Data records:
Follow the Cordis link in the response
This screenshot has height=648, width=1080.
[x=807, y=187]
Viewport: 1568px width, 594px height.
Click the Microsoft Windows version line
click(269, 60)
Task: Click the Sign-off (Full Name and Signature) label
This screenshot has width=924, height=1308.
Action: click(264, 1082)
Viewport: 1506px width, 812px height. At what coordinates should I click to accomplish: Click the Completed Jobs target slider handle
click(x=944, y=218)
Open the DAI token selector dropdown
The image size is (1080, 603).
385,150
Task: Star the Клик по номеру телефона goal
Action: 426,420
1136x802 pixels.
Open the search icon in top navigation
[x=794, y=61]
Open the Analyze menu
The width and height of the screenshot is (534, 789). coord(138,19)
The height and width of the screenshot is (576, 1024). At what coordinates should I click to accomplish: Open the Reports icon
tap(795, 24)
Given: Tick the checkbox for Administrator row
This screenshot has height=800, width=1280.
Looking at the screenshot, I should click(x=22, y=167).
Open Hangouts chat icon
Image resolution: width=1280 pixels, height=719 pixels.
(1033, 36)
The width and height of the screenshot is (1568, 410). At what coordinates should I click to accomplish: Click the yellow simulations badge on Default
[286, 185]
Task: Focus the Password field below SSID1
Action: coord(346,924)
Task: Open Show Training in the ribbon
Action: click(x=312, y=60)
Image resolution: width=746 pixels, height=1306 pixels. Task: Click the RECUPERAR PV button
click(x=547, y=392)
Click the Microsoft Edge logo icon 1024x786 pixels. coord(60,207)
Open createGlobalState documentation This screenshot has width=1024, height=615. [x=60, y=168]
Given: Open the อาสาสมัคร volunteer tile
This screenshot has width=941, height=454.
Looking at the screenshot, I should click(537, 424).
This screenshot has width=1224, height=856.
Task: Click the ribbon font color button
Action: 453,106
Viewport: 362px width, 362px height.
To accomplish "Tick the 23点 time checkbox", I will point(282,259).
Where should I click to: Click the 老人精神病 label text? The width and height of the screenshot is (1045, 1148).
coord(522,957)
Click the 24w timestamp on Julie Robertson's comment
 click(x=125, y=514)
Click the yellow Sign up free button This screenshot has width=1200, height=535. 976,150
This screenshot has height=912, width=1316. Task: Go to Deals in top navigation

Task goal: Retype the records in full. Keep every line identical to the original.

Solved exercise:
Follow the Cordis link in the response
This screenshot has height=648, width=1080.
[x=807, y=187]
Viewport: 1568px width, 594px height.
Click the Microsoft Windows version line
click(269, 60)
Task: Click the Sign-off (Full Name and Signature) label
This screenshot has width=924, height=1308.
Action: click(264, 1082)
Viewport: 1506px width, 812px height. At what coordinates should I click to accomplish: Click the Completed Jobs target slider handle
click(x=944, y=218)
Open the DAI token selector dropdown
The image size is (1080, 603).
385,150
Task: Star the Клик по номеру телефона goal
Action: 426,420
1136x802 pixels.
Open the search icon in top navigation
[x=794, y=61]
Open the Analyze menu
The width and height of the screenshot is (534, 789). coord(138,19)
The height and width of the screenshot is (576, 1024). At what coordinates should I click to accomplish: Open the Reports icon
tap(795, 24)
Given: Tick the checkbox for Administrator row
This screenshot has height=800, width=1280.
Looking at the screenshot, I should click(x=22, y=167).
Open Hangouts chat icon
Image resolution: width=1280 pixels, height=719 pixels.
(1033, 36)
The width and height of the screenshot is (1568, 410). At what coordinates should I click to accomplish: Click the yellow simulations badge on Default
[286, 185]
Task: Focus the Password field below SSID1
Action: coord(346,924)
Task: Open Show Training in the ribbon
Action: click(x=312, y=60)
Image resolution: width=746 pixels, height=1306 pixels. Task: Click the RECUPERAR PV button
click(x=547, y=392)
Click the Microsoft Edge logo icon 1024x786 pixels. coord(60,207)
Open createGlobalState documentation This screenshot has width=1024, height=615. [x=60, y=168]
Given: Open the อาสาสมัคร volunteer tile
This screenshot has width=941, height=454.
Looking at the screenshot, I should click(537, 424).
This screenshot has width=1224, height=856.
Task: Click the ribbon font color button
Action: 453,106
Viewport: 362px width, 362px height.
To accomplish "Tick the 23点 time checkbox", I will point(282,259).
Where should I click to: Click the 老人精神病 label text? The width and height of the screenshot is (1045, 1148).
coord(522,957)
Click the 24w timestamp on Julie Robertson's comment
 click(x=125, y=514)
Click the yellow Sign up free button This screenshot has width=1200, height=535. 976,150
This screenshot has height=912, width=1316. Task: Go to Deals in top navigation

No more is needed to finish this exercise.